Alors que la BERD déploie des millions de nouveaux prêts pour la transition énergétique verte du Maroc, on ne sait toujours pas si la banque internationale financera également des entreprises controversées au Sahara Occidental occupé.
Le 16 février de cette année, la Banque Européenne pour la Reconstruction et le Développement (BERD) a annoncé un vaste programme de soutien aux entreprises au Maroc pour son importante transition énergétique. Cependant, cet argent sera-t-il utilisé au Sahara Occidental occupé ?
La banque a été vague à ce sujet dans le passé, comme le montre la correspondance entre la banque basée à Londres et Western Sahara Campaign UK. Voir la correspondance complète ci-dessous.
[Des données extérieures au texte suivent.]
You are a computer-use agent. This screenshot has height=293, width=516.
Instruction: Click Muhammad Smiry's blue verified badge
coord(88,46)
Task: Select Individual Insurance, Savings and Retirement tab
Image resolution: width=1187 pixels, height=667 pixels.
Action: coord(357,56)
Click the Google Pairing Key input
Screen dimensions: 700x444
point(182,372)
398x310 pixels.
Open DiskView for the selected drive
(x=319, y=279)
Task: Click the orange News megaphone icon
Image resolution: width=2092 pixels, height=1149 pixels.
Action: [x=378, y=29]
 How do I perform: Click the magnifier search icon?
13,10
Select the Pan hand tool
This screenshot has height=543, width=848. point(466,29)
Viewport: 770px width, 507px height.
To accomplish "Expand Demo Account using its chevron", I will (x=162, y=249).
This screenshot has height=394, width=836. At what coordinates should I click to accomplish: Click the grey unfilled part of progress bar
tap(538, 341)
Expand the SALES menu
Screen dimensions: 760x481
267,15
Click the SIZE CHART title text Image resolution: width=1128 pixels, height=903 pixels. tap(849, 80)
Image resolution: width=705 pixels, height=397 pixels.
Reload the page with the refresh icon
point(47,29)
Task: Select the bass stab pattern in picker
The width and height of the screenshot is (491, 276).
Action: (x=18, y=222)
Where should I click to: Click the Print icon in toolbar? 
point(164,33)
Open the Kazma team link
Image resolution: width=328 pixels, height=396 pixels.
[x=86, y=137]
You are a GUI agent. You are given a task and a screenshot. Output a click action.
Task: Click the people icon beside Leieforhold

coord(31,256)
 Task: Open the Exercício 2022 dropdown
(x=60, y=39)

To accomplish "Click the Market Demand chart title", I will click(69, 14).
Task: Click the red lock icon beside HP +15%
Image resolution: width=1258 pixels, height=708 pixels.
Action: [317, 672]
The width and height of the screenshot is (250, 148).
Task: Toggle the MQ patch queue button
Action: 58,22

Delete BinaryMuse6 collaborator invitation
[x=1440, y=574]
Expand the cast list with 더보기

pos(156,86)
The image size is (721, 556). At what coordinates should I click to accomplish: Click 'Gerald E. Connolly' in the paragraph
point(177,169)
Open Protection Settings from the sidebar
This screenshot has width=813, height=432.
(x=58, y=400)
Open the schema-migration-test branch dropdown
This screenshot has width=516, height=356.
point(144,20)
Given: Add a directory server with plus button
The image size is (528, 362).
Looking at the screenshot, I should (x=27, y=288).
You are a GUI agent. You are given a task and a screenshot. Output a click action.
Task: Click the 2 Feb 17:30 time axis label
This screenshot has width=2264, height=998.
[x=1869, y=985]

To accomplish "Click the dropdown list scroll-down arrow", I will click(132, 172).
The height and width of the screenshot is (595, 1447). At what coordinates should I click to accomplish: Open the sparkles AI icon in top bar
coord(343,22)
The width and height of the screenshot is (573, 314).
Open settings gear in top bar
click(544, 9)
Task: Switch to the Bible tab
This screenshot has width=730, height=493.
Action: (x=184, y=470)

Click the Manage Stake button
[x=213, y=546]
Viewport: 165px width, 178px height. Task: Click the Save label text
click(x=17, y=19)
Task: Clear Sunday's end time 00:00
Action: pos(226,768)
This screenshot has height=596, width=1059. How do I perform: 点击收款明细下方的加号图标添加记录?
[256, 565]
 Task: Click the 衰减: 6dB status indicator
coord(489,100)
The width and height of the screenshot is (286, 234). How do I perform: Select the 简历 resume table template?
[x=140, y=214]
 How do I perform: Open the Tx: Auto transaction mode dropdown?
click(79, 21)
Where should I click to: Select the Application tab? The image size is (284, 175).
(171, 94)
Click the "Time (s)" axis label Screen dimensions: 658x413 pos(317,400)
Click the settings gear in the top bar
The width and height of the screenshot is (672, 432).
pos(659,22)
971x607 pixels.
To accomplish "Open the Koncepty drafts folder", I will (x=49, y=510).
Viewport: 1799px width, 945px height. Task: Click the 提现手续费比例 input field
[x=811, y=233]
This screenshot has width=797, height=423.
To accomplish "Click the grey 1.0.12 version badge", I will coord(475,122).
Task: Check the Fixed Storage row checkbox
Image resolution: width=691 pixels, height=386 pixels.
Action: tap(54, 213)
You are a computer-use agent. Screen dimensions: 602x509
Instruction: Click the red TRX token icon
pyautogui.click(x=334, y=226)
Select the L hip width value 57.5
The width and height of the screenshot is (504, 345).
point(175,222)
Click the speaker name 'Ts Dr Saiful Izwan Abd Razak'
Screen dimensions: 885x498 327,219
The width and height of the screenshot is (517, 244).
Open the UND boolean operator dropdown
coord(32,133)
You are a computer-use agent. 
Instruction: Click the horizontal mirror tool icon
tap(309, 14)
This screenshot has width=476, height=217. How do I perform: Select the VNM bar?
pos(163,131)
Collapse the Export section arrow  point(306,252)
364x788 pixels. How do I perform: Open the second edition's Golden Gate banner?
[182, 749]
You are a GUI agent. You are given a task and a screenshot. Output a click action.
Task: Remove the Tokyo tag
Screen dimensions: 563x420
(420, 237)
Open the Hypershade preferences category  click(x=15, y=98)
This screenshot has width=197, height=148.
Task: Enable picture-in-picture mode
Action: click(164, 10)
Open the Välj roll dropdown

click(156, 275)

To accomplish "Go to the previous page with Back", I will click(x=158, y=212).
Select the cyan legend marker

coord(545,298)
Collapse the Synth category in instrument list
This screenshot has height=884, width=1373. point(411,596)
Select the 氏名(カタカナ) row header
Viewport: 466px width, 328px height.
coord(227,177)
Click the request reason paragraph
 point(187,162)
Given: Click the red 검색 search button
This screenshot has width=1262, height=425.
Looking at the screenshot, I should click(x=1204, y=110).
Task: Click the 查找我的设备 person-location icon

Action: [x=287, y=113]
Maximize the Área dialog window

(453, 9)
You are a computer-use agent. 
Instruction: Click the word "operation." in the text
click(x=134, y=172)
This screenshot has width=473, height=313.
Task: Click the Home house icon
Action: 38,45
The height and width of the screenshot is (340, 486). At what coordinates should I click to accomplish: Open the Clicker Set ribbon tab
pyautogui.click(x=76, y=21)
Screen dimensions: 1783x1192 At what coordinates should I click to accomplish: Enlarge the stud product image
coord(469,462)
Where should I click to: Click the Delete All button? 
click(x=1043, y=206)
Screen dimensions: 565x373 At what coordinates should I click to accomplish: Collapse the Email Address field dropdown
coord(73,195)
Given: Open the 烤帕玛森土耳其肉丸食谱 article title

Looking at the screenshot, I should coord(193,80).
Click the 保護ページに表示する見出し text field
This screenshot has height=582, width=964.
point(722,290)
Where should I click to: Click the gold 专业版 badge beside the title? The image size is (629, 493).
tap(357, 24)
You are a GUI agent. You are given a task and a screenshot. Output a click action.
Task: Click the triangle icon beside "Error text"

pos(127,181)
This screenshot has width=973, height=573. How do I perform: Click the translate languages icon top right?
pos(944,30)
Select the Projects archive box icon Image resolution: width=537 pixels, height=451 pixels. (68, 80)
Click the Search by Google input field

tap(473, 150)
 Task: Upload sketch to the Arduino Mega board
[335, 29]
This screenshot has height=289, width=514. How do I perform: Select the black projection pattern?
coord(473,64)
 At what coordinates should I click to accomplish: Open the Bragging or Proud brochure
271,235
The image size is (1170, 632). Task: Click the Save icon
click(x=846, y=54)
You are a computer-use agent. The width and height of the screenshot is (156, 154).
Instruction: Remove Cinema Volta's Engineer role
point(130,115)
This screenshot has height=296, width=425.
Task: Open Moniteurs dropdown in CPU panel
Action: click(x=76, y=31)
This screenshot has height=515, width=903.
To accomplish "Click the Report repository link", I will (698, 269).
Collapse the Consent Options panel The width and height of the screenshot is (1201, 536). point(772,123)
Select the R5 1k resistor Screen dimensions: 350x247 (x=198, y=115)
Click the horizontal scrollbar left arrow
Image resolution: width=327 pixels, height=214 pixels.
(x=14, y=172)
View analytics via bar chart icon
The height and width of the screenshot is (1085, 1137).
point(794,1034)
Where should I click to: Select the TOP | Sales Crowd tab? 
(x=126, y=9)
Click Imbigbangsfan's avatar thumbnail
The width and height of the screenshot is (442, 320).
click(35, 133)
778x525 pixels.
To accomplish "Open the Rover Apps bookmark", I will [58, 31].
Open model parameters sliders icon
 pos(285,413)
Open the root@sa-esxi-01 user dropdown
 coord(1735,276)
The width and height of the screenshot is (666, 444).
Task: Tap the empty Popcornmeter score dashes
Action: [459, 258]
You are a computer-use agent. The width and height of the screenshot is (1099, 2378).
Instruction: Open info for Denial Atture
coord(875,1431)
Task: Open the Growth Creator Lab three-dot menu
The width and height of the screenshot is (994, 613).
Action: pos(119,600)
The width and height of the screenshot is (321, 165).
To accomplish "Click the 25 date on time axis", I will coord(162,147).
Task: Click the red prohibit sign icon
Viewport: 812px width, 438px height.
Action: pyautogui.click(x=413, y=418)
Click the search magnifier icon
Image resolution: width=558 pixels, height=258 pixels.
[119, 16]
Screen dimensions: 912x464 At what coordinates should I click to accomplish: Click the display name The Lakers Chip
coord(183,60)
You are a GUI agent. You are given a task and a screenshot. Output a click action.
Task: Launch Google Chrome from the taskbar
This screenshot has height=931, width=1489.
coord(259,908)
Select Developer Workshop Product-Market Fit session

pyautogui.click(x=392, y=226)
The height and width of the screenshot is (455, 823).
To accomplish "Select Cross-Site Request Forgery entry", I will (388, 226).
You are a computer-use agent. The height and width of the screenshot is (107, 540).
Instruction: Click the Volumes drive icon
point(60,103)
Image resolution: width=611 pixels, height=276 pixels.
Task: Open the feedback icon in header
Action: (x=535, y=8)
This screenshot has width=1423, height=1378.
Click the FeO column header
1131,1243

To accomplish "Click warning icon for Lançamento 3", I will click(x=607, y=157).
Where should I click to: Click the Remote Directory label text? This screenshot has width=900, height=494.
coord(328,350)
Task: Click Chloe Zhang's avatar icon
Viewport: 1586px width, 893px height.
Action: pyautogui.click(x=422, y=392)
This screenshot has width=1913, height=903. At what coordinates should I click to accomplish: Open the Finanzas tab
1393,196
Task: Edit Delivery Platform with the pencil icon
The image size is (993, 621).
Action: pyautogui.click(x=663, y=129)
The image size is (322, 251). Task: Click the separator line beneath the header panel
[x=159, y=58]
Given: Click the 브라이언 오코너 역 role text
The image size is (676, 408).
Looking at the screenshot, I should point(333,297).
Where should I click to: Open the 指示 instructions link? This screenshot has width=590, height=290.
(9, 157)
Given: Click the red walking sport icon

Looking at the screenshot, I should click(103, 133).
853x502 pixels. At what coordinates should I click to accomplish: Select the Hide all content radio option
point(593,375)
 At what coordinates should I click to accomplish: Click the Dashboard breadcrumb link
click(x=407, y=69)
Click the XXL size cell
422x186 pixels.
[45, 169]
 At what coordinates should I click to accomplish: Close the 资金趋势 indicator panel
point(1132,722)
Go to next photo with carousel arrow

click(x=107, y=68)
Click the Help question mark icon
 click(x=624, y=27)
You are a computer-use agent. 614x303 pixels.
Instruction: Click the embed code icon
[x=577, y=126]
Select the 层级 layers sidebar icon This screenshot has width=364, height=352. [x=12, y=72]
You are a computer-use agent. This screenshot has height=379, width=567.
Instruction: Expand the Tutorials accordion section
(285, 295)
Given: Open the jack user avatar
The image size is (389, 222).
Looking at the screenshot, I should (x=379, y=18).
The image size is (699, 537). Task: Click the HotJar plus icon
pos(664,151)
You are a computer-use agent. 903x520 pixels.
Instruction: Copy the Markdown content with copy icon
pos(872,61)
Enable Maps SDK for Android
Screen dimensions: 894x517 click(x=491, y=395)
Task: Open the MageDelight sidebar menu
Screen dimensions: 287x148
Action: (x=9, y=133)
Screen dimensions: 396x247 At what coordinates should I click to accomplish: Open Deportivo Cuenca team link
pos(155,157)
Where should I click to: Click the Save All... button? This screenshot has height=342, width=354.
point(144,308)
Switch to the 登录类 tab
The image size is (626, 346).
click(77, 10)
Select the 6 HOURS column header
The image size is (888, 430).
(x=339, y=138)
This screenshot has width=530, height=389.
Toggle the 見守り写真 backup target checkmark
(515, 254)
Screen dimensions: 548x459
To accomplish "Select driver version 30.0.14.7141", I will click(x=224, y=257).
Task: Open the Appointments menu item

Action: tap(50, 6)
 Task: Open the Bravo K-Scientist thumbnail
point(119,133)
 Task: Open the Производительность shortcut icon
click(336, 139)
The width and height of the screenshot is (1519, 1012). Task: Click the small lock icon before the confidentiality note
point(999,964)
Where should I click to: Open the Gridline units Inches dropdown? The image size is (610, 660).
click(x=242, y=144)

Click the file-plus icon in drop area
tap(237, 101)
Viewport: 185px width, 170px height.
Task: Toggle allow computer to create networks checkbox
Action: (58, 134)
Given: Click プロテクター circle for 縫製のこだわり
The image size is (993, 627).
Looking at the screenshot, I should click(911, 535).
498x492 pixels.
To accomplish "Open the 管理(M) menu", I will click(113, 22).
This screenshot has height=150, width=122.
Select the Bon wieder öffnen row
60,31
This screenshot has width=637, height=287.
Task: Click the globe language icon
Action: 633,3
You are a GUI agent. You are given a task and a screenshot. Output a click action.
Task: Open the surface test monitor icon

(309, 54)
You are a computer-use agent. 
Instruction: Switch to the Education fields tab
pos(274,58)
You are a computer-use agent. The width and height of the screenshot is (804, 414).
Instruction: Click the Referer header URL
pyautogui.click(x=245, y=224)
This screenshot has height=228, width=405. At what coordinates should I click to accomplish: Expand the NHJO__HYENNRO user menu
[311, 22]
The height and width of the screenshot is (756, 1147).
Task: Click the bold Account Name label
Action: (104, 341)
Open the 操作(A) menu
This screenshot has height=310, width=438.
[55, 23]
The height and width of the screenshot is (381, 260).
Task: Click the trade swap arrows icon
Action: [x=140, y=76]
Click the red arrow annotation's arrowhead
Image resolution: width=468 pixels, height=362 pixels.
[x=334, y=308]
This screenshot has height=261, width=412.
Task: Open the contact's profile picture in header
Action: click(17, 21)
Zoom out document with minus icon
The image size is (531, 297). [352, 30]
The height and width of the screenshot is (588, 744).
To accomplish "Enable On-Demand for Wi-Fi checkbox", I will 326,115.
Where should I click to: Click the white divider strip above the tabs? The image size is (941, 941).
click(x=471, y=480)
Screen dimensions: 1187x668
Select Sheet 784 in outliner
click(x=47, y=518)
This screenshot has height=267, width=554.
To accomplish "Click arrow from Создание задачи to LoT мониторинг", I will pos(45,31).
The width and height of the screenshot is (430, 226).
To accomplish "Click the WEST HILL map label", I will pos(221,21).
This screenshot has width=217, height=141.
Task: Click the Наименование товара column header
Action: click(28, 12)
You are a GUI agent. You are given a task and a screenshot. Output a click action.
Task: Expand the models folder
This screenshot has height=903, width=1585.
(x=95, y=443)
La banque a esquivé les questions liées à sa compréhension de la portée géographique de son pays membre, le Maroc. Ceci alors qu'elle a laissé entendre, à plusieurs reprises, qu'elle pourrait, en fait, autoriser des projets dans le territoire occupé, en dehors des frontières internationalement reconnues du Maroc. En 2014, la BERD a même signalé qu'elle avait soutenu une entreprise d'exportation de produits de la pêche à El Aaiun, situant l'usine à « Laayoune au Maroc ».
Le nouveau prêt important est consenti en collaboration avec le Fonds vert pour le climat et l'Union Européenne. Il s'agit « d'apporter une enveloppe financière pouvant aller jusqu'à 25 millions d'euros au Crédit du Maroc pour accélérer la transition verte du Maroc ». La BERD a expliqué que 18,75 millions d'euros proviendront de la BERD, tandis que 6,25 millions d'euros proviendront du Fonds vert pour le climat.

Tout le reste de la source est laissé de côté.